Penceramah Radikal, Bagaimana Menyikapinya?

Oleh : Lina Herlina, S.IP
(Komunitas Pejuang Pena Dakwah)


Dilansir suara.com, Minggu, 6 Maret 2022: "Presiden Joko Widodo mengingatkan TNI dan Polri agar jangan sampai disusupi penceramah Radikal dalam kegiatan agama. Mintanya jangan sampai dengan mengatasnamakan demokrasi lantas mengundang penceramah Radikal". Presiden memberikan arahan pula bahwa aktivitas ibu ibu keluarga besar TNI Polri, harus terkoordinir jangan sampai mengundang penceramah Radikal. 


Tidak lama setelah Presiden Jokowi memberikan arahan dihadapan para pejabat militer dan Polri, kemudian munculah 180 daftar nama penceramah Radikal, yang dirilis oleh BNPT, dilengkapi 5 indikator ciri - ciri penceramah radikal yang patut diwaspadai. Hal ini tentu saja menuai polemik di berbagai media dan syarat memancing emosi. Mengapa demikian karena imbas dari beredarnya list nama tersebut, sudah ada penceramah yang dicoret dari tempatnya biasa berceramah, bahkan sempat membuat kegaduhan prasangka dari para jamaahnya.


Setelah ramai dibicarakan di media publik, Rumadi Ahmad (Tenaga Ahli Utama Kantor Staf Presiden) mengatakan: "Tidak tahu dari mana asalnya nama nama tersebut, yang jelas pemerintah tidak pernah menyebutkan soal nama jelasnnya". Pun demikian dengan BNPT, tidak pernah mengklarifikasi dari mana mendapat daftar nama2 tersebut hanya menerbitkan saja, sungguh aneh.
Lalu bagaimana kita menyikapi isu ini?. Kita harus memahami secara cerdas menghadapi berbagai hoax. Pertama haruslah diamati apakah sumber berita ini resmi atau tidak?
Baik pemerintah maupun BNPT yang berstatus sebagai lembaga otoritas tidak bisa memberikan jawaban yang dapat dipertanggungjawabkan.

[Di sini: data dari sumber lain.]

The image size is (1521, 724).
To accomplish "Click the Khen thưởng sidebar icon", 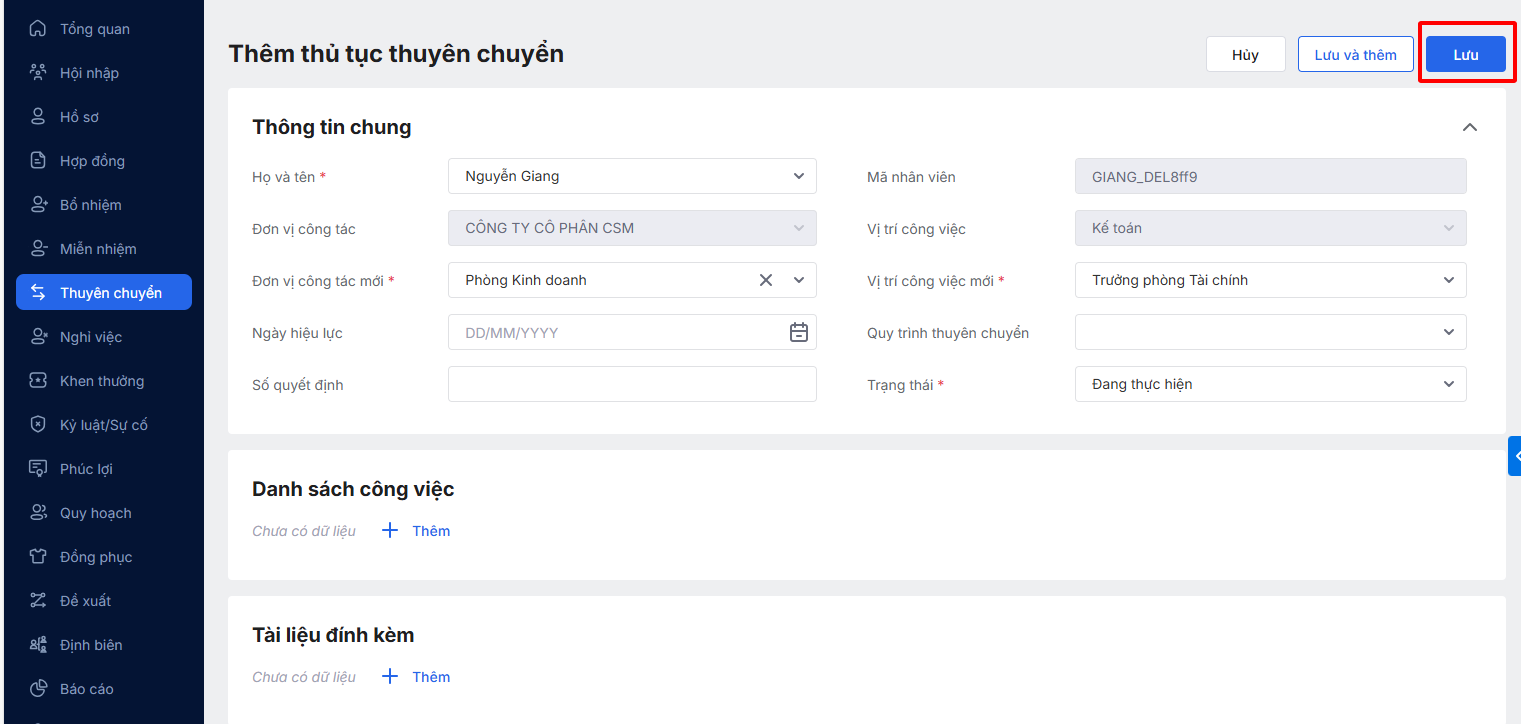I will [38, 381].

Pemerintah dan jajarannya pasti sudah memiliki definisi jelas mengenai kelompok/ tokoh radikal sebagaimana pengalaman mempelajari bagaimana upaya/ cara kelompok/ tokoh tersebut melakukan penyusupan. Namun yang sampai kepada masyarakat adalah, seolah - olah pemerintah terus memprovokasi agar waspada terhadap kelompok/ tokoh radikal tersebut kepada seluruh rakyat tanpa ada kejelasan di masyarakat tentang definisi" radikal" ini tanpa parameter adil objektif. Bisa saja radikal diartikan, syarat dengan/ dari berbagai kepentingan demi memuluskan kepentingan tertentu. Atau yang mereka tunjuk hanyalah kelompok dan tokoh yang kritis terhadap kezaliman dan bermaksud baik untuk mengajukan solusi bagi perbaikan kondisi negeri. Maka muncul tandingan dari berbagai pendapat tersebut " tudingan pemerintah kepada pihak yang dicap radikal ini karena menggangu kepentingan siapa?

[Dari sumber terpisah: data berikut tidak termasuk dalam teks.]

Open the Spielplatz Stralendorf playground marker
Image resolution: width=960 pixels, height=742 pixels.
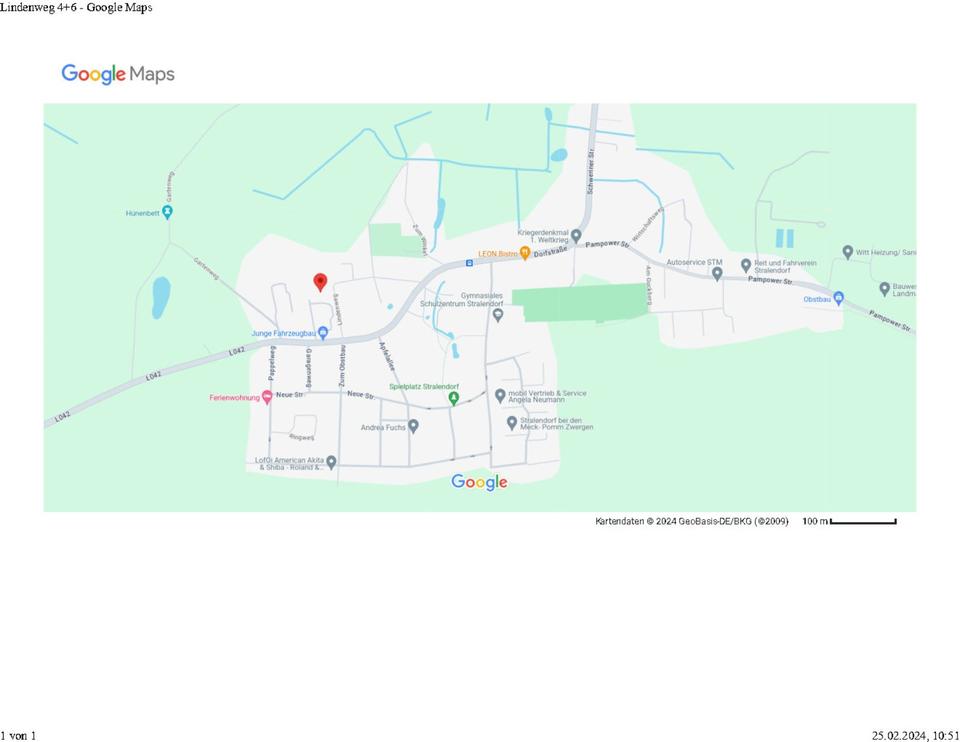(453, 398)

Sebagaimana Ustaz Ismail Yusanto (salah satu tokoh cendekiawan muslim) mengatakan: "kategori radikal itu bukan berdasarkan agama, tetapi soal kepentingan politik". Hasil wawancara live di TVONE, Selasa 8 Maret 2022. Jadi versi ustaz Ismail, radikal itu sejatinya kata yang netral lalu bisa berkonotasi negatif ataupun positif. Itu dipengaruhi oleh adanya kepentingan politik. Akhirnya berbagai narasi muncul.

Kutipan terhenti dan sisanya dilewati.